* _Problems and tasks_
• a. Quote the passage of the post on home baking from "Day 36 out of" to "when we cook and bake.".
• b. According to the post on home baking, what is proprioception?

--- Text block Enclosed Below ---

Day 36 out of 40
What all these home baked goods that I have been posting the past month have in common besides wild yeast, local flour and salt?
Me.
Even if we were all using the same ingredients, we have journeys of our own. We have internalized recipes and methods we don’t even think about. Maybe some of them have been passed down to us in our DNA, I like to believe. Most of us are comfortable working with and trusting our five senses when we cook and bake.
I have been thinking about our “sixth sense,” as some describe proprioception – the sense of self-movement and body position, our awareness of movement and rhythm while we cook and bake. We trust we can learn to drive, paint, and play instruments…I trust with some practice, I can feel when I need to add more water to the corn flour when making a loaf of bread.
Recipes are a starting point for me, but I am often guided by rhythm, experimentation, garden bounty and limitations. I have learned most about bread during non ideal conditions, when I have bread that is rising too fast or too slow; when I am too tired and have to pause or I have leftovers I need to use.
In the article “The Silent Sixth Sense,” Brian Resnick writes :
“What’s amazing is how every muscle in your body is sending out this information all the time. Your nervous system somehow processes that massive amount of data without any conscious work on our part. How could it possibly be conscious? You’d go wild from information overload.”

--- End of Enclosed Text block ---
--- Dataset Enclosed Below ---

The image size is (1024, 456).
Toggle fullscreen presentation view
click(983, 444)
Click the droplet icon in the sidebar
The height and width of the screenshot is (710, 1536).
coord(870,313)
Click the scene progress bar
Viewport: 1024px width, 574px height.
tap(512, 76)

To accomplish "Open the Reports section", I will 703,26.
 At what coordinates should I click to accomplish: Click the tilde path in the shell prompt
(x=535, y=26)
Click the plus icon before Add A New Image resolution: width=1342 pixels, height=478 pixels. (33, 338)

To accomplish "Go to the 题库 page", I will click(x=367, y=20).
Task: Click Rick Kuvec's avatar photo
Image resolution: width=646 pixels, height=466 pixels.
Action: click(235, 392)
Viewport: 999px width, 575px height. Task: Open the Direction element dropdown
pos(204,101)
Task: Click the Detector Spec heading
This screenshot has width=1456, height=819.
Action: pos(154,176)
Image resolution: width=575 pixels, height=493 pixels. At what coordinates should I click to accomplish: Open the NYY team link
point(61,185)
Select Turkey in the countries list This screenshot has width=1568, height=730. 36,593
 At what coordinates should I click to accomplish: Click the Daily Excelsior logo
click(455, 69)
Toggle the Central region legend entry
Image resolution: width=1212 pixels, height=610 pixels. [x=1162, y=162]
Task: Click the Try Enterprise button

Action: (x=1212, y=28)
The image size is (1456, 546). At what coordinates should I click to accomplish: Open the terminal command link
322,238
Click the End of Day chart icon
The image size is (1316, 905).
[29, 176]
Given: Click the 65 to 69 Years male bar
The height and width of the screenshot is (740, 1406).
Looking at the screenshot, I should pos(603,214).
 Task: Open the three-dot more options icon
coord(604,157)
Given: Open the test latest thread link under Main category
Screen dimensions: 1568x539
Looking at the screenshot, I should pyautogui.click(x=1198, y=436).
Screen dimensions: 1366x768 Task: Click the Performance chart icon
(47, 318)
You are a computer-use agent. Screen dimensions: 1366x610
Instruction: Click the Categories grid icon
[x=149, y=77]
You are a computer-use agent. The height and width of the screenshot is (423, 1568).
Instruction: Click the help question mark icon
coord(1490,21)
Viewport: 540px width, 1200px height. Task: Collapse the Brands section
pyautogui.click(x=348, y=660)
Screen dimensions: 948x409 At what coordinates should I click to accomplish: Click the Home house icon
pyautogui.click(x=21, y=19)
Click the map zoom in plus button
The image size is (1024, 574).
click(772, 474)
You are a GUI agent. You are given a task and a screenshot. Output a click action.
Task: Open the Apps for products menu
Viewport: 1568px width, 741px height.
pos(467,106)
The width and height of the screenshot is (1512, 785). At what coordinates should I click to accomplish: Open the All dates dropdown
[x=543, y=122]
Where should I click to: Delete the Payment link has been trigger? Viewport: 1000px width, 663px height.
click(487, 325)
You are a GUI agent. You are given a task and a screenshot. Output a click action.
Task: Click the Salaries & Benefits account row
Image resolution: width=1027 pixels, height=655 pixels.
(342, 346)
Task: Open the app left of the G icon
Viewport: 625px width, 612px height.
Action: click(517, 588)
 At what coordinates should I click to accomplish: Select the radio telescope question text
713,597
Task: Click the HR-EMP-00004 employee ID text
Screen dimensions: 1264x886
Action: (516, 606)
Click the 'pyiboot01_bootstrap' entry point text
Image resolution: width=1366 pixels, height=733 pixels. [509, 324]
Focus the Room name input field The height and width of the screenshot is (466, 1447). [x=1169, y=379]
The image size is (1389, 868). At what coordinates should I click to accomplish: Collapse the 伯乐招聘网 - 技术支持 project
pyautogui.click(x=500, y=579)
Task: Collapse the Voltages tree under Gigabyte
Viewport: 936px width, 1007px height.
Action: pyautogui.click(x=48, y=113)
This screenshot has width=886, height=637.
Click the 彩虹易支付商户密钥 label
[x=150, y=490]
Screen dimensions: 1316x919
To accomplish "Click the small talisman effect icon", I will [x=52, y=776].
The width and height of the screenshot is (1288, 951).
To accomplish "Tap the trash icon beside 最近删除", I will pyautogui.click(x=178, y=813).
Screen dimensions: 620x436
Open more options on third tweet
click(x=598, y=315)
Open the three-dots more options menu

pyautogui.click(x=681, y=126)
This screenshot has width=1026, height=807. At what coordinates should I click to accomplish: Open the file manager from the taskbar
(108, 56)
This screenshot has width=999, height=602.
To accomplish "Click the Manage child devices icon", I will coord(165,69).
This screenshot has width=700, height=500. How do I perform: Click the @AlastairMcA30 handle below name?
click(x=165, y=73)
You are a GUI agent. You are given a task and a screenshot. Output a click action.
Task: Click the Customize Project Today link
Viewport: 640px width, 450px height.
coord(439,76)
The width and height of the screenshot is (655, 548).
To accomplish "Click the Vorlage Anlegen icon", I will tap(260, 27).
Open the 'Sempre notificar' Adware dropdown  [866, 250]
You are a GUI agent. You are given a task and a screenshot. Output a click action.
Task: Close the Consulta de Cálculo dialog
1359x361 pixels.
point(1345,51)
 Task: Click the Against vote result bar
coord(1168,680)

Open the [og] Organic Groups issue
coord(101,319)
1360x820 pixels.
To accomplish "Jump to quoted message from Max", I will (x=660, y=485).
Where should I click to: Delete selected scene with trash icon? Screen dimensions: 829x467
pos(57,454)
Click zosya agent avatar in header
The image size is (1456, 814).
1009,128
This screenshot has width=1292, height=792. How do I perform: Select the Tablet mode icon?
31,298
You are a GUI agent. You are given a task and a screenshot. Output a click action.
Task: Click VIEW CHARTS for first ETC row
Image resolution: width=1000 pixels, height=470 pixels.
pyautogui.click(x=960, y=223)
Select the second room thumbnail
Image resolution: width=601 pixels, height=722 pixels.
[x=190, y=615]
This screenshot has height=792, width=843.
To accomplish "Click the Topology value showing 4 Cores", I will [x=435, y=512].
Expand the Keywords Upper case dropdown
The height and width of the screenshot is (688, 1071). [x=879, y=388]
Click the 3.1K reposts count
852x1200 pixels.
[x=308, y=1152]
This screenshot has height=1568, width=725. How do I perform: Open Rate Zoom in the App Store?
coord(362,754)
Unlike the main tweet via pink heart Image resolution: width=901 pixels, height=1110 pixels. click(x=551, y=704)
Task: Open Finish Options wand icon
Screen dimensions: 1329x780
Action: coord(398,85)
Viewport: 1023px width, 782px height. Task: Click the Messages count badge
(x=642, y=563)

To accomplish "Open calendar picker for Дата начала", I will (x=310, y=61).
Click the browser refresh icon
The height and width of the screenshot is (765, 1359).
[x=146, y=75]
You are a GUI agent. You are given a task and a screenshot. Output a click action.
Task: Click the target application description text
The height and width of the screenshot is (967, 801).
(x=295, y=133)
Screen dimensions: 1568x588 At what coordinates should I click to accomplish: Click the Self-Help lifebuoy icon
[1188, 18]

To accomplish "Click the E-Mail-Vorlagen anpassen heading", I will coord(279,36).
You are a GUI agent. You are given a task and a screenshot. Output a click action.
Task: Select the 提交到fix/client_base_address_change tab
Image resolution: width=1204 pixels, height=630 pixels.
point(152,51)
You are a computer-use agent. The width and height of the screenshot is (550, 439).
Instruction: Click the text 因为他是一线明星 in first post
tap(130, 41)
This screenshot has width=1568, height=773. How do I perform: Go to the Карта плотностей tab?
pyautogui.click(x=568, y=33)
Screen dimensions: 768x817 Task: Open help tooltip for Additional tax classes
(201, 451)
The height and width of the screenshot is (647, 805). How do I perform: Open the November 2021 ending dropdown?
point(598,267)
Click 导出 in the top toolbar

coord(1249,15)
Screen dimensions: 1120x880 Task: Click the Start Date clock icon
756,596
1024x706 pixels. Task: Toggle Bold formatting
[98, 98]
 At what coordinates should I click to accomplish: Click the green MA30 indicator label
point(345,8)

--- End of Enclosed Dataset ---

* _Written responses_
• a.
Day 36 out of 40
What all these home baked goods that I have been posting the past month have in common besides wild yeast, local flour and salt?
Me.
Even if we were all using the same ingredients, we have journeys of our own. We have internalized recipes and methods we don’t even think about. Maybe some of them have been passed down to us in our DNA, I like to believe. Most of us are comfortable working with and trusting our five senses when we cook and bake.

• b. Proprioception is the sense of self-movement and body position, our awareness of movement and rhythm while we cook and bake.